相比于传统的容灾方案，细粒度容灾有以下优势：

主集群和备集群双活（Active-Active）（备集群除灾备表只读外，其余表可读写）
主备集群只需满足 DN 整数倍关系，降低备集群建设资源，方便灵活部署
利用列存表的数据和元数据分离的特点，通过元数据逻辑同步 + 数据物理同步的方式，同步增量，结合 UDF 的增量抽取/回放接口，保障表级数据一致性
粒度可控，支持表级、schema 级、库级容灾
支持表 DDL，部分 DCL 元数据同步，达到切换可用

细粒度容灾示意图

3. 容灾前准备

3.1 配置互信

前提条件

确保 ssh 服务打开。
确保 ssh 端口不会被防火墙关闭。
确保所有机器节点间网络畅通。

配置互信

依次登录主备集群各节点沙箱外，执行步骤 2-4。

将主集群和备集群所有节点 ip 和 hostname 添加到/home/Ruby/.ssh/authorized_keys 和/var/chroot/home/Ruby/.ssh/authorized_keys 的 from 列表中。

将主集群和备集群所有节点 ip 和 hostname 的映射添加到/etc/hosts 和/var/chroot/etc/hosts 文件中。

遍历主集群和备集群所有节点 ip 和 hostname，执行以下命令。

ssh-keyscan -t rsa -T 120 ${ip/hostname} >> /home/Ruby/.ssh/known_hostsssh-keyscan -t rsa -T 120 ${ip/hostname} >> /var/chroot/home/Ruby/.ssh/known_hosts

复制代码

校验互信

从主集群任一节点能免密 ssh 到备集群任一节点且从备集群任一节点能免密 ssh 到主集群任一节点，即代表互信已配置成功。

3.2 配置容灾配置文件

Ruby 用户分别登录主备集群主节点沙箱内。
创建容灾目录，假设目录为/DWS/data2/finedisaster。
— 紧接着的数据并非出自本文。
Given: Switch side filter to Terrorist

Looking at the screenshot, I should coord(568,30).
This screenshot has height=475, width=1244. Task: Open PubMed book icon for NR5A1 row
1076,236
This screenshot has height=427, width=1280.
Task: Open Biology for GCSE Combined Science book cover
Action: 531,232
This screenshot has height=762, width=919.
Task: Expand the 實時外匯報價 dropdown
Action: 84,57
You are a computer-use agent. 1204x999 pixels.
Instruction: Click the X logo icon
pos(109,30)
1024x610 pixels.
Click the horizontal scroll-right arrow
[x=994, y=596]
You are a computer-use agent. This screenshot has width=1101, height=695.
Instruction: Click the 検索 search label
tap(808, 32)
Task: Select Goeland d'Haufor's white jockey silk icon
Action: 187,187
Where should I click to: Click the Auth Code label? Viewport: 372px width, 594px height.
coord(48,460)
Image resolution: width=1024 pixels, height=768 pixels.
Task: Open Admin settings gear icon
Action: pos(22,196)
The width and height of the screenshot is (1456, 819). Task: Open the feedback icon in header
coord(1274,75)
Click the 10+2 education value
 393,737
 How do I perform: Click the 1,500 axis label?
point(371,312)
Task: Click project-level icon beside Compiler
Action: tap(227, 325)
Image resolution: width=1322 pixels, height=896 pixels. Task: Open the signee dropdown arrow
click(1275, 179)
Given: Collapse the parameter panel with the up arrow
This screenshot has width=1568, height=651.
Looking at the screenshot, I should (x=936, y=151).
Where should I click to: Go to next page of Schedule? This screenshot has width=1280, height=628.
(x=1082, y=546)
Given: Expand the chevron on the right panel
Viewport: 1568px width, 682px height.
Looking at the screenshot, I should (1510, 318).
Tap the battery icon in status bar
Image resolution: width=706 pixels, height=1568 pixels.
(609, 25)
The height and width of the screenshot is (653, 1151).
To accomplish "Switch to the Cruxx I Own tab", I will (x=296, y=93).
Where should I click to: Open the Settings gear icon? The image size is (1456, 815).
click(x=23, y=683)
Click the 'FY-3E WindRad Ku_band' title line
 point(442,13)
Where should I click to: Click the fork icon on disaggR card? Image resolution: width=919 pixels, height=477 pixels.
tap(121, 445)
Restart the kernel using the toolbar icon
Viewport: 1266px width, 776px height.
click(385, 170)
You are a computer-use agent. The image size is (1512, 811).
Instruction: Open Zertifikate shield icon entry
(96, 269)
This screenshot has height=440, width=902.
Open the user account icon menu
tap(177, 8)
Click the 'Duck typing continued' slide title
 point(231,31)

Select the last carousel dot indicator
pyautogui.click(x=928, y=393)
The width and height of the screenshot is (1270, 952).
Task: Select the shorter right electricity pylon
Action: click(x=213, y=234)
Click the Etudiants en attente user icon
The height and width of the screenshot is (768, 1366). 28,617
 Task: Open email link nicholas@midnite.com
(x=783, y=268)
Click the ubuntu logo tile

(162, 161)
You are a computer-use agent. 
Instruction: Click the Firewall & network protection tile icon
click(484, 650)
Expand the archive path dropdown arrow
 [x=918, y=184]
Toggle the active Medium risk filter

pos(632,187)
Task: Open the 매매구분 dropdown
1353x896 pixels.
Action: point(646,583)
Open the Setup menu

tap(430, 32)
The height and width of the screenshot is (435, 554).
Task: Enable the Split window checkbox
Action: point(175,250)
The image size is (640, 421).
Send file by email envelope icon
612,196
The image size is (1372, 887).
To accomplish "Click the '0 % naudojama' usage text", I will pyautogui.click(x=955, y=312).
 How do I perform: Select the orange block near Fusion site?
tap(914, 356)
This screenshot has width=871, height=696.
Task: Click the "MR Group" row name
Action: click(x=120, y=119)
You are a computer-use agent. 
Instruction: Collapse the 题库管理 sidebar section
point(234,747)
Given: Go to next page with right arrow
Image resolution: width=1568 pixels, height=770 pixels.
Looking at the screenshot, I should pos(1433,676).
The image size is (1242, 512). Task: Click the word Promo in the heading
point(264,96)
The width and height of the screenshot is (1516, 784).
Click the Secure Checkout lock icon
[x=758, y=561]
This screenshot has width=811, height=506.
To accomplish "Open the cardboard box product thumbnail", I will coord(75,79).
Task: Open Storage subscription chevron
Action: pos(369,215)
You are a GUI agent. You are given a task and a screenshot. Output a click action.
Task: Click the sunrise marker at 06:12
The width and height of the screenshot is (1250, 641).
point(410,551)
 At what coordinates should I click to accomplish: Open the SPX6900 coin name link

mkdir -p /DWS/data2/finedisaster
在/DWS/data2/finedisaster 目录下，创建容灾配置文件 backupRestore.ini 和主备集群倒换配置文件 sw_backupRestore.ini。

注意：

细粒度容灾的容灾备份过程支持与物理细粒度备份业务并行执行。可通过以下措施隔离：

两个备份任务指定不同的 metadata 目录和 media 目录，实现备份数据隔离。容灾备份目录通过容灾配置文件(backupRestore.ini 和 sw_backupRestore.ini)中的参数 primary-media-destination 和 primary-metadata-destination 指定。

细粒度容灾的容灾备份端口与物理细粒度备份的 master-port 指定为不同的值，实现备份进程端口的隔离。容灾的备份端口通过容灾配置文件(backupRestore.ini 和 sw_backupRestore.ini)中的参数 backup-port 指定。

容灾配置文件 backupRestore.ini

以下是 backupRestore.ini 文件示例，可根据具体业务场景修改配置参数值。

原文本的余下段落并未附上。